Amid concerns for low-income youths facing housing instability, Attorney General Nick Brown has joined forces with attorneys general from 18 other states, rallying behind the Job Corps program after its abrupt cancellation by the Trump Administration. According to a recent report from the Washington State Attorney General's office, this coalition has filed an amicus brief to contest the administration's decision, stressing the program's critical role in providing education, vocational training, and safe housing to its participants.
The legal challenge, which includes states like Nevada and Washington, underscores the potentially devastating outcomes on the immediate horizon for tens of thousands of young Americans currently enrolled. "In the sixty years since Congress created Job Corps, millions of young Americans from low-income backgrounds have been served by the program’s unique combination of education, training, housing, healthcare and community," the brief outlined. It appears the attempt to quickly terminate Job Corps is set not only to disrupt educational pursuits but also to potentially thrust previously unhoused or foster care-involved youths back into precarity.
Such an interruption could have serious ramifications for specific locales, including the Cascades Job Corps Center in Sedro-Woolley, Washington, and the Tongue Point Job Corps Center in Astoria, Oregon.
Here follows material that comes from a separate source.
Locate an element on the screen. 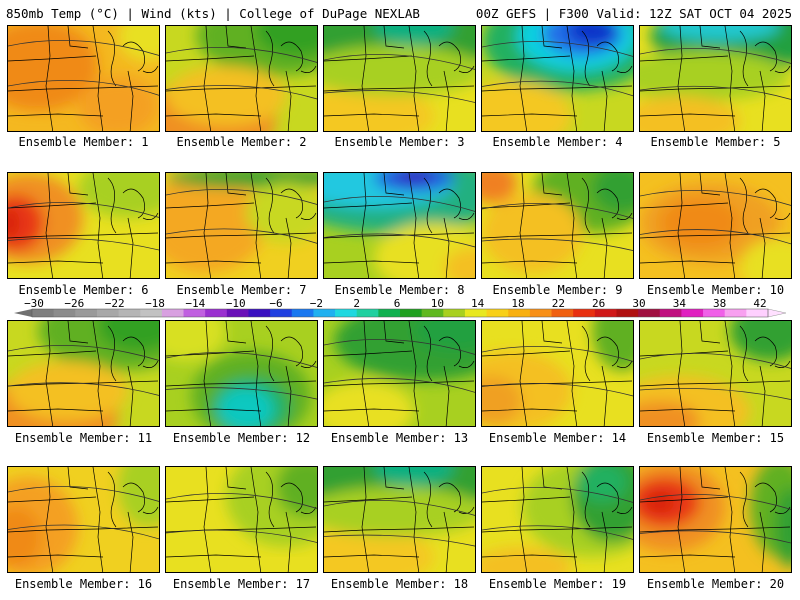 The image size is (800, 600). ensemble-member-caption: Ensemble Member: 17 is located at coordinates (242, 584).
The brief has been filed under the case title National Job Corps Association et al. v. Department of Labor et al. in the United States District Court for the Southern District of New York.
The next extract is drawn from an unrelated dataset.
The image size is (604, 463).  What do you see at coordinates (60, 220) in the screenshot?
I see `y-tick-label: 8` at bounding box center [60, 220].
Friday's amicus filing carries a poignant message from this coalition of states to the federal government: an injunction is necessary not simply to uphold the law but to meaningfully protect vulnerable populations. These attorneys general hold firm in their belief that the administration does not possess the right to arbitrarily terminate federally mandated programs based upon its opposition to them, further reinforced by saying, "the Trump Administration cannot violate federal law and the Constitution by terminating congressionally mandated programs it opposes."